Facing Our Challengers

Dear Friends,

This is a season when we renew our willingness to accept God’s covenant with us. It is truly God’s covenant, not ours. Covenants are always made by the greater with the lesser. Covenants are not initiated by little people like us, but we are the hands-on beneficiaries of the covenant God makes with His people. On this first Sunday of Lent, we read about the covenant God made with Noah (Gen.9.8-15). The sign and seal of the covenant is the bow in the clouds – what we call the rainbow. If we are not otherwise engrossed, will the rainbow make us pause with delight and awe?

Next week, we’ll hear about God’s covenant with Abraham and the week after that, the covenant expressed in the Ten Commandments.

God’s covenant with us is forever. It takes courage to live out life with God this way, because living it out does not go unchallenged.

We meet the challenger of the covenant relationship with God in today’s Gospel. Satan. Satan is a symbol for anyone or anything, for any relationship or situation, for any interpretation of life or way of thinking that hinders us from becoming what Christ wants us to be: His brothers and sister – alive – active on behalf of goodness in the world.

The challenger pursues us, make no mistake about it.

What are the challengers in my life? Pride? Greed? A hard heart? Alcohol? Drugs? Power? Sex? The need to always be right?

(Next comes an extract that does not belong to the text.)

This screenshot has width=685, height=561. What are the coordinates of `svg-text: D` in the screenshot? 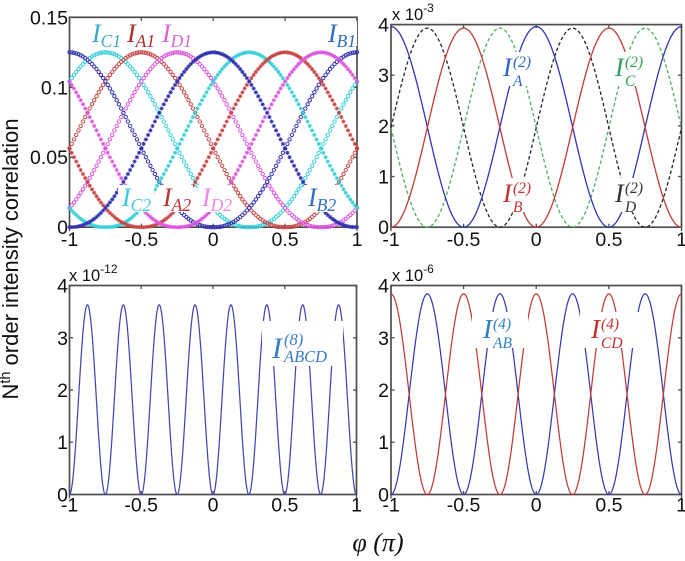 It's located at (630, 208).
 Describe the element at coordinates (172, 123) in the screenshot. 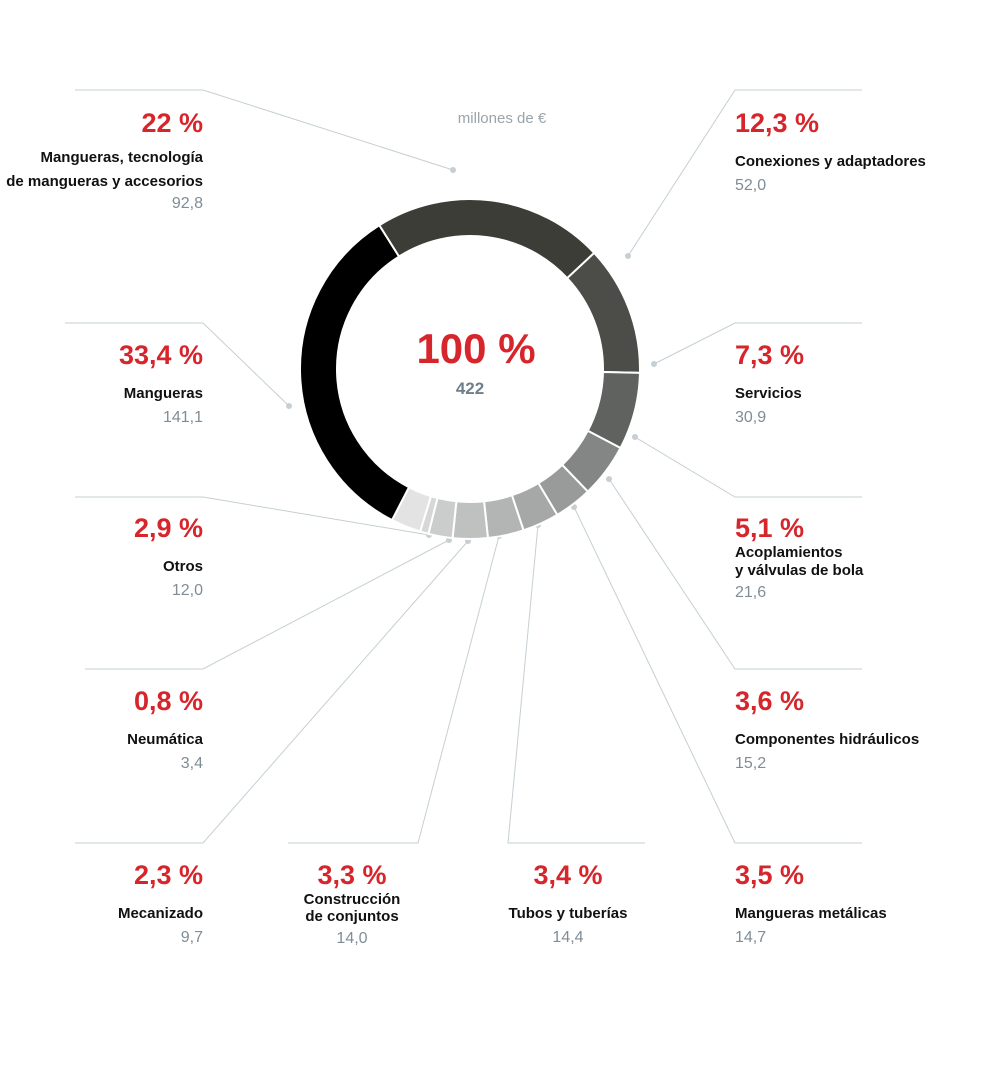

What was the challenger in Nicholas Cruz’s life? Who was complicit is his life that allowed him to have an untreated, unrecognized mental illness? What drove him to kill 17 and wound others at Marjory Stoneman Douglas High School in Parkland, Florida on February 14? He is not alone in his misery. Others are stirred in the same way to do irrevocable damage in people’s lives. People thus inflicted with soul-searing damage need advocates imbued with a covenant spirit to help them overcome their need to kill. 

Today’s gospel (Mark 1. 12-15) tells us that Jesus, who was tempted by Satan in the desert, was not overcome. He went on to teach, preach and heal, to give Himself for all for the forgiveness of sin and for life everlasting. Between Satan in the desert and His Resurrection, Jesus stayed close to His Father. He prayed and loved the One who sent him.

That’s the clue for us: this Lenten season, to stay close to the Father of Jesus, to Jesus Himself and to the Holy Spirit. We can face the challenger only through prayer and in this covenant relationship. With Christ, we will not be overcome. Trust God. Be alert to the challenges that come our way. Believe that Easter will come. Watch for the rainbow.